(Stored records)
=== Begin Enclosure ===

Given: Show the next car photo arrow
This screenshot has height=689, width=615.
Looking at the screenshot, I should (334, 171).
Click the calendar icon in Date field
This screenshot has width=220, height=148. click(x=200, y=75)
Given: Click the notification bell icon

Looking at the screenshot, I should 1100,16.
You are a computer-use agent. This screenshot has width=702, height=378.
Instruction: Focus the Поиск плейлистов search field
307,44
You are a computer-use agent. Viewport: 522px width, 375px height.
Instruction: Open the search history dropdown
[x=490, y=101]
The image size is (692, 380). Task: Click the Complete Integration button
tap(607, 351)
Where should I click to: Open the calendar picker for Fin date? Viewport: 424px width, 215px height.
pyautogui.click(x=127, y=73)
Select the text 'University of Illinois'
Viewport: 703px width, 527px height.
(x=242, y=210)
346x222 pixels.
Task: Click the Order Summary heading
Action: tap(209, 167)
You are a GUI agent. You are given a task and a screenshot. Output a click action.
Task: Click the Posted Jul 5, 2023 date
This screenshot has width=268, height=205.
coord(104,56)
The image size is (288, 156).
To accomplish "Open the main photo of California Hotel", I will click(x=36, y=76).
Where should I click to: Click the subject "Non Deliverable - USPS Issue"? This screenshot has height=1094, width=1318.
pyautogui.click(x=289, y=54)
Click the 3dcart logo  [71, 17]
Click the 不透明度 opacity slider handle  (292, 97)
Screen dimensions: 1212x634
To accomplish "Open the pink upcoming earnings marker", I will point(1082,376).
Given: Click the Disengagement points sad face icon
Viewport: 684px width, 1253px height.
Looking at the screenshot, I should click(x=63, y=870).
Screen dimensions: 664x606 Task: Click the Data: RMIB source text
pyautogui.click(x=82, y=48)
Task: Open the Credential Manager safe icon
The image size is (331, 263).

=== End Enclosure ===

◆ Assignment: The response should contain only a verbatim copy of the lines from the line with "Viewport: 703px width, 527px height." to the final line of the records.

◆ Completed exercise:
Viewport: 703px width, 527px height.
(x=242, y=210)
346x222 pixels.
Task: Click the Order Summary heading
Action: tap(209, 167)
You are a GUI agent. You are given a task and a screenshot. Output a click action.
Task: Click the Posted Jul 5, 2023 date
This screenshot has width=268, height=205.
coord(104,56)
The image size is (288, 156).
To accomplish "Open the main photo of California Hotel", I will click(x=36, y=76).
Where should I click to: Click the subject "Non Deliverable - USPS Issue"? This screenshot has height=1094, width=1318.
pyautogui.click(x=289, y=54)
Click the 3dcart logo  [71, 17]
Click the 不透明度 opacity slider handle  (292, 97)
Screen dimensions: 1212x634
To accomplish "Open the pink upcoming earnings marker", I will point(1082,376).
Given: Click the Disengagement points sad face icon
Viewport: 684px width, 1253px height.
Looking at the screenshot, I should click(x=63, y=870).
Screen dimensions: 664x606 Task: Click the Data: RMIB source text
pyautogui.click(x=82, y=48)
Task: Open the Credential Manager safe icon
The image size is (331, 263).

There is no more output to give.